This crisis has highlighted that museum activities are not considered necessary


The health emergency? It has accelerated a rethinking of the art system, but also highlighted that museum activities are not deemed necessary.

I believe that the health emergency has only accelerated a rethinking of the art system that was inevitable and predictable. For some time we had been reflecting on the degenerative spiral in which this sector was getting lost between the need to attract increasing numbers of visitors, to be the first to have the most courted international artist, to be able to organize the most ambitious or flashy installation. The year 2020 brought the sudden bursting of this bubble and the need for a restart and a redefinition of the industry’s goals and parameters.

The first bitter realization was learning how culture is still not considered a “necessity” to be guaranteed for all and even in a crisis situation. I have never argued against the closure of museums or for their early reopening (I respect the decisions of the technicians and am convinced that what we have been asked to do has been and still is necessary for the containment of the epidemic) but in an absolute sense this crisis has made explicit how our activities are not considered necessary. Our future endeavor as cultural workers must be to counter this belief. Being able to visit a museum should be perceived by everyone as a right and a necessity equal to being able to take a walk in a park, pick up a book at the library, or go for a run with one’s dog.

The first steps in this direction and the first reactions were under the banner of the collective, of confrontation and sharing as tools to start again together, in an open and participatory perspective. In May, Art Workers Italia was founded, an association that is working to census and ensure recognition of the diverse professionalism of cultural workers. In July, an extraordinary Italian Contemporary Art Forum was organized online, in which artists, curators, critics, museum directors, lecturers, operators and various other professionals connected with the art world met with the aim of raising awareness in the political world with respect to the needs of a sector (that of contemporary visual arts) strongly affected by the Covid-19 pandemic. In September, the Italics platform was launched, a consortium that brings together for the first time more than sixty Italian galleries, true international excellence and key players in the art world, which in this way, for the first time, are organized into a unified body capable of working as a system.

La collezione permanente del MAMbo di Bologna. Ph. Credit Giorgio Bianchi
The permanent collection of MAMbo in Bologna. Ph. Credit Giorgio Bianchi

If these organizations representing operators and workers in the sector came into being in response to this emergency situation by filling a serious gap a similar argument can be made regarding online initiatives and the digitization of the sector. Undoubtedly, the art and culture sector suffered from backwardness in this area that the closure of physical spaces has made manifest at the same time activating paths of modernization, experimentation and engagement with audiences and technologies often never before explored.

As for artists, I do not think they can predict the future, I think that with their works and through their languages they can provide us with interpretations of reality capable of giving us directions, stimuli and ideas to build our own idea of the future.

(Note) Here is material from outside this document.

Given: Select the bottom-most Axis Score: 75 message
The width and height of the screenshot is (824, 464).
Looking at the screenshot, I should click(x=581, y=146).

Unfortunately, this situation of isolation has deprived artists of the vital confrontation with spaces, with different audiences, with operators and artisans; in this context it is very complicated to carry out practices and new artistic projects. We have experienced one possibility at MAMbo with the Nuovo Forno del Pane (New Bread Oven): a center for multidisciplinary experimentation thanks to which the museum’s exhibition spaces have been repurposed into work spaces given to 13 artists who have occupied them with their studios since July. A museum reconfiguration such as the one proposed by this project is achieved by intensifying the principles of institutional cooperation and networking among institutions in the area, experimenting with a more radical museology, increasing scientific research and publishing production, but above all by reshaping the activity of mediation as a founding element of a new relationship with the public, based on “making” art with the direct involvement of artists, professionals and practitioners in an approach not exclusively based on works but also and above all on practices, process, relationship and the use of available workshops and materials.

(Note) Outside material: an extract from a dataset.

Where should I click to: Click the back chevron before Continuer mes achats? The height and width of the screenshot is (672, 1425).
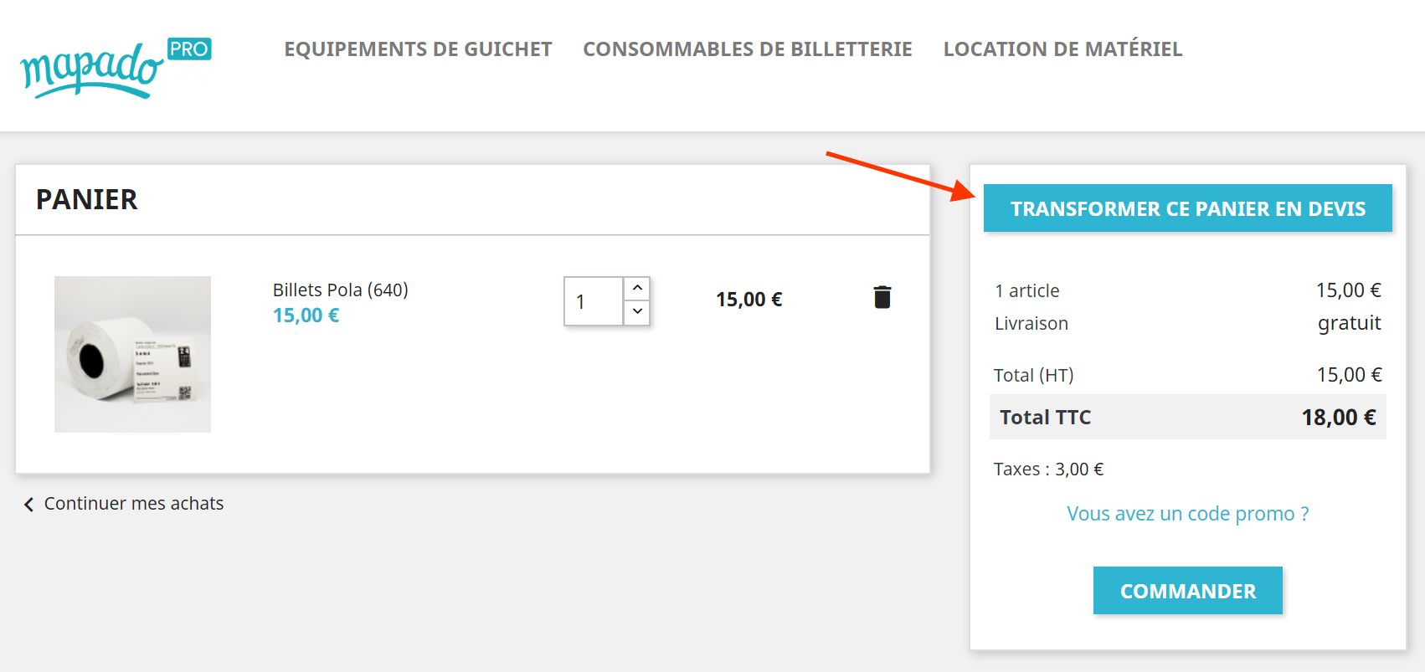pos(28,504)
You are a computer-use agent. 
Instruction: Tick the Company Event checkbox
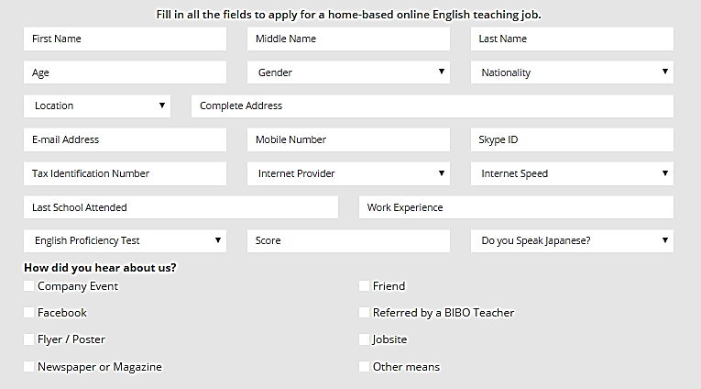click(x=29, y=286)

Collective work spaces are a real possibility but I believe that artists will have to measure themselves in their work and with their works with a changed sensitivity, on the part of the public, to the frequentation of public spaces, places of relationship and also of the relationship with artworks in these contexts. The new art projects will therefore start with this new challenge just as museums will have to do with their permanent collections: not “number-catching” places but institutions capable of tailoring visit itineraries and content to new audiences, people who are more aware of and demanding with whom to start again from the idea of re-appropriation and re-definition of museum heritages.